5 straightforward ways to boost your credit score

  1. Pay your debt on time, every time: It goes without saying that your payment history is the biggest impact factor that influences your credit score. Even a single missed credit card payment or a missed home loan EMI can hurt your overall credit profile. To avoid such a situation, set reminders or automate your bill repayments. Be clear, don’t borrow if you cannot repay.
  2. Always keep your credit utilisation low: When you use less than 30% of your total available credit, it reflects positively on your credit profile. Lending institutions will then see that you are a responsible borrower. For example, if your credit card limit is 1,00,000, ensure you never use more than 25,000. This way, you will never stretch yourself financially and remain in good standing with the lenders.
  3. Limit new credit applications: When you submit a fresh credit card application or a personal loan application, such credit requests generally trigger ‘hard inquiries’ on your credit profile.

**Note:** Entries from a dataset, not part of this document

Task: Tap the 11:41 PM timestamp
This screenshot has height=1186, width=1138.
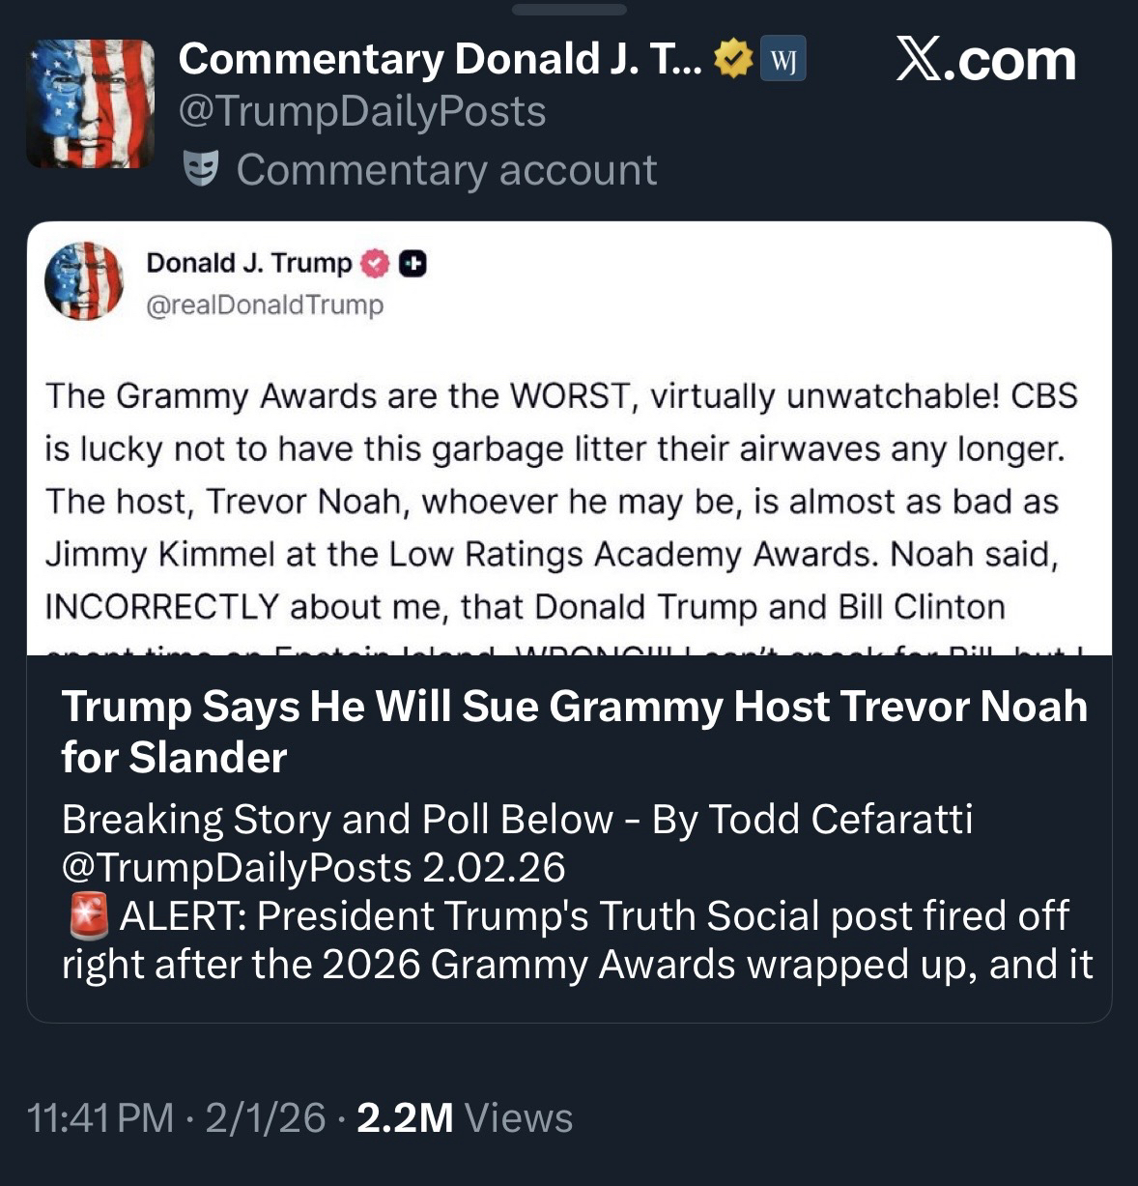Action: tap(100, 1118)

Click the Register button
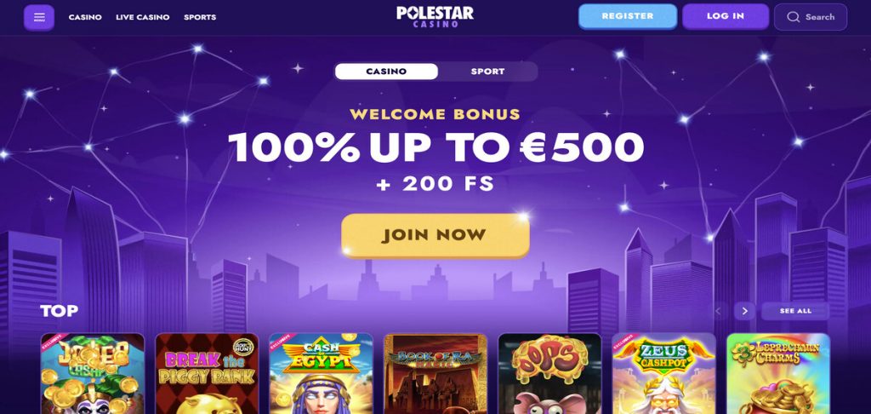coord(628,16)
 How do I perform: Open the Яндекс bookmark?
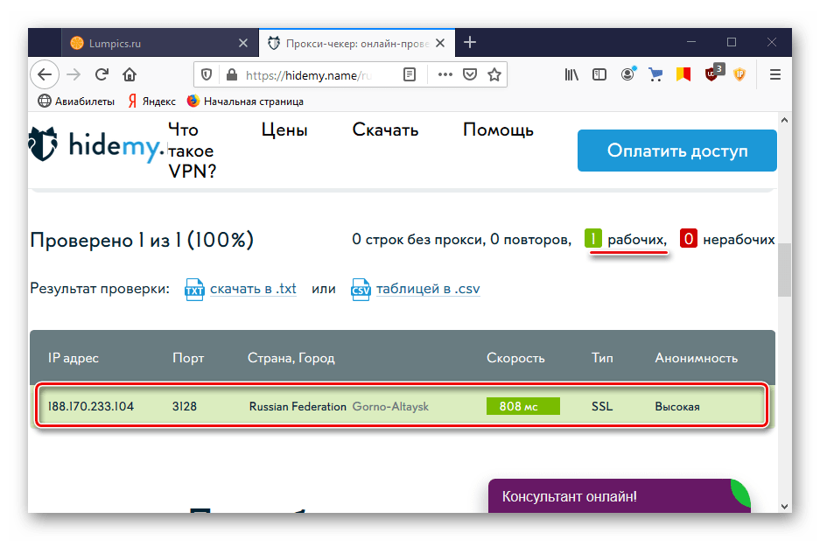point(153,101)
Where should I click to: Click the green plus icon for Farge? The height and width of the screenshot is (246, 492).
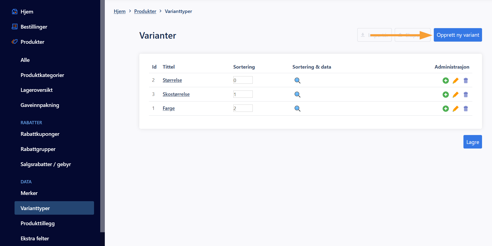click(446, 109)
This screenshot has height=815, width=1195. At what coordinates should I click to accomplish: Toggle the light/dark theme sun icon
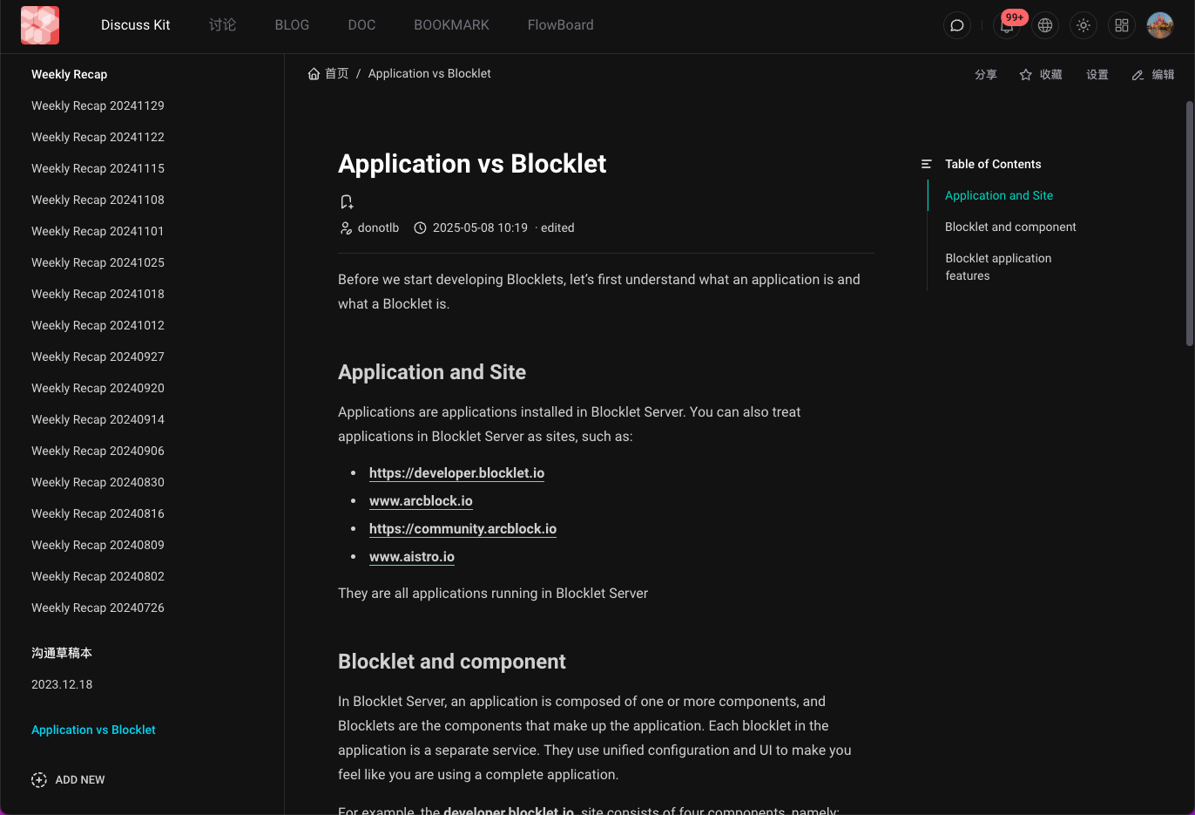point(1084,25)
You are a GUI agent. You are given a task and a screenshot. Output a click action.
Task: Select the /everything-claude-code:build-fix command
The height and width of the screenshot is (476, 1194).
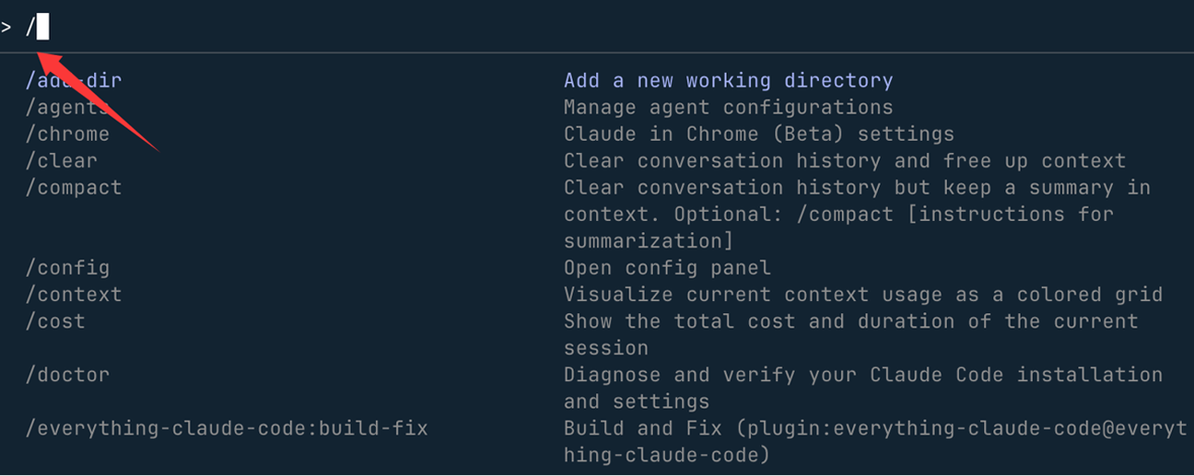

Too many such inquiries in a short span of time can reduce your credit score, appear on your credit profile and signal financial stress.
  4. Maintain a balanced credit mix: While servicing your pending debt obligations, you should plan borrowing sensibly and maintain a healthy credit mix. This means that a combination of secured loans (such as home loans) and unsecured credit (such as credit cards) can put you in a positive light with the lender, as you demonstrate the ability to handle different kinds of credit responsibly.
  5. Monitor your credit report regularly: Mistakes, omissions and errors in your credit report are more common than you think. Regularly checking and verifying data points helps you spot inaccuracies promptly and take corrective steps quickly. That is why, as a rule, you should diligently monitor your credit report.

Building a solid financial foundation and a strong credit score is not about quick fixes. It is about consistency and discipline. It takes time for responsible credit practices to show.

Still, you can start with the above-discussed simple yet effective steps in May, and you will be setting yourself up for strong financial opportunities ahead. Finally, before you consider borrowing any new debt, sit down with a certified financial advisor, understand the borrowing terms, and apply only after proper due diligence.

Make sure that you never apply for any form of credit based on emotions or in haste; this way, your credit profile will remain healthy, and you will keep your credit score protected from avoidable declines due to debt defaults.